Conductors

The University has an elite conducting programme which offers undergraduate students unrivalled opportunities both within the curriculum and with orchestras and ensembles. Manchester is one of the best cities in the world to study conducting: with 3 professional orchestras and the renowned postgraduate conducting programmes at the RNCM there is never a shortage of concerts, rehearsals and master classes to observe.

First year students can take an introductory conducting class free of charge. These provide a basic introduction and attempt to identify those with talent for further study. Interested students can then take private lessons with Mark Heron in small groups, subsidised by the University.

There is a 2nd year conducting module which builds on those foundations and explores the craft and technique of conducting in more detail. Many students who elect to take this module have ambitions to conduct orchestras and ensembles.

Outside of the curriculum, all returning students are eligible to audition to be part of a conducting class of around 6 students who study with Mark Heron. Following a rigorous audition process which usually takes place in May, the successful students have conducting opportunities in the following academic year with symphony, chamber, opera and wind orchestras, new music groups and brass ensembles. Places in the class are awarded solely on merit, but typically there will be a mixture of 2nd & 3rd year students and an occasional postgraduate. Students receive one-to-one tuition and supervision in rehearsals and can attend master classes at the RNCM with Sir Mark Elder and other visiting conductors.

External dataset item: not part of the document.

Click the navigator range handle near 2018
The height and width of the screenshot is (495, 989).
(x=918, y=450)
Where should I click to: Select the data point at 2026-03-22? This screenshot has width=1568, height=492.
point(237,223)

Conducting opportunities are given across all of the University ensembles. For a Symphony Orchestra concert, 2 students might share the programme with Mark Heron. Projects with other ensembles may involve 3 or 4 conductors. Student conductors will also take sectional rehearsals and assist with projects involving the University Chorus. Typically the students will conduct in at least 7 or 8 concerts over the year as well as having the freedom to develop their own projects. The basic philosophy of this approach is that at undergraduate level, students will learn much more from conducting 15 or 20 minutes of repertoire often, rather than a whole concert seldom.

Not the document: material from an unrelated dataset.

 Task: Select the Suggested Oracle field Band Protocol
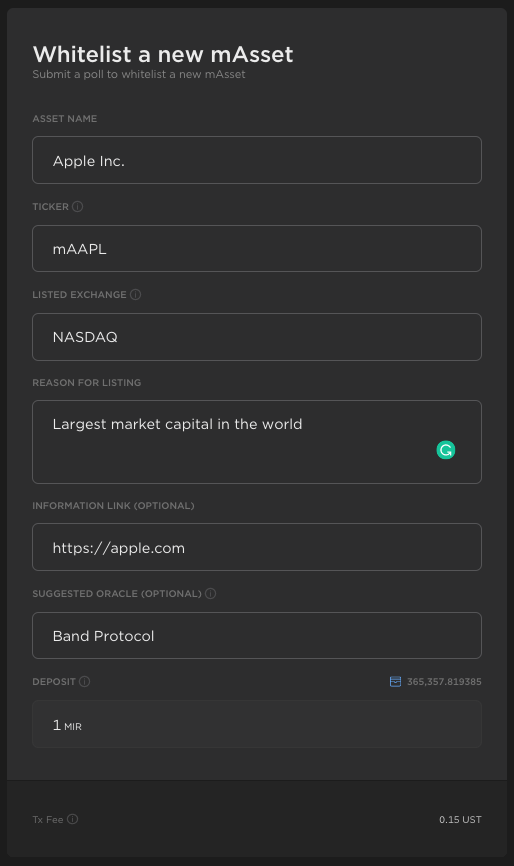pos(257,635)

Rehearsals are sometimes “back-seat-driven” to aid the development of all-important rehearsal technique, at other times the student is left to learn how to drive the bus single-handed!

Final year undergraduates, if they have taken the 2nd year module and provided they successfully audition for the conducting class, may elect to take Conducting as their principal study in performance in their 3rd year. They are then assessed on 2 separate orchestral performances.

Recent Student Success

Whilst still a student Duncan Ward (graduated 2010) was selected for Valery Gergiev's master class with the London Symphony Orchestra, Pierre Boulez's Luzerne Festival Academy and was one of 24 participants chosen from 576 applicants for the Solti Conducting Competition in Frankfurt. In 2011 he was a finalist in the Chicago Symphony Assistant Conductor auditions, participated in David Zinmann's Tonhalle master class, and conducted the LSO in concert.

Rob Guy (graduated 2009) was assistant conductor to the Liverpool Mozart Orchestra in 2009-10, and was selected to assist Kirill Karabits with the Britten-Pears Orchestra in 2010. He has had much success conducting choirs and recently formed a chamber orchestra of young professionals in North Wales.

Jamie Phillips (graduates 2012) was successful in the preliminary auditions of the 2011 Bescancon Conducting competition being selected as one of 16 participants (the only one from the UK) from several hundred applicants.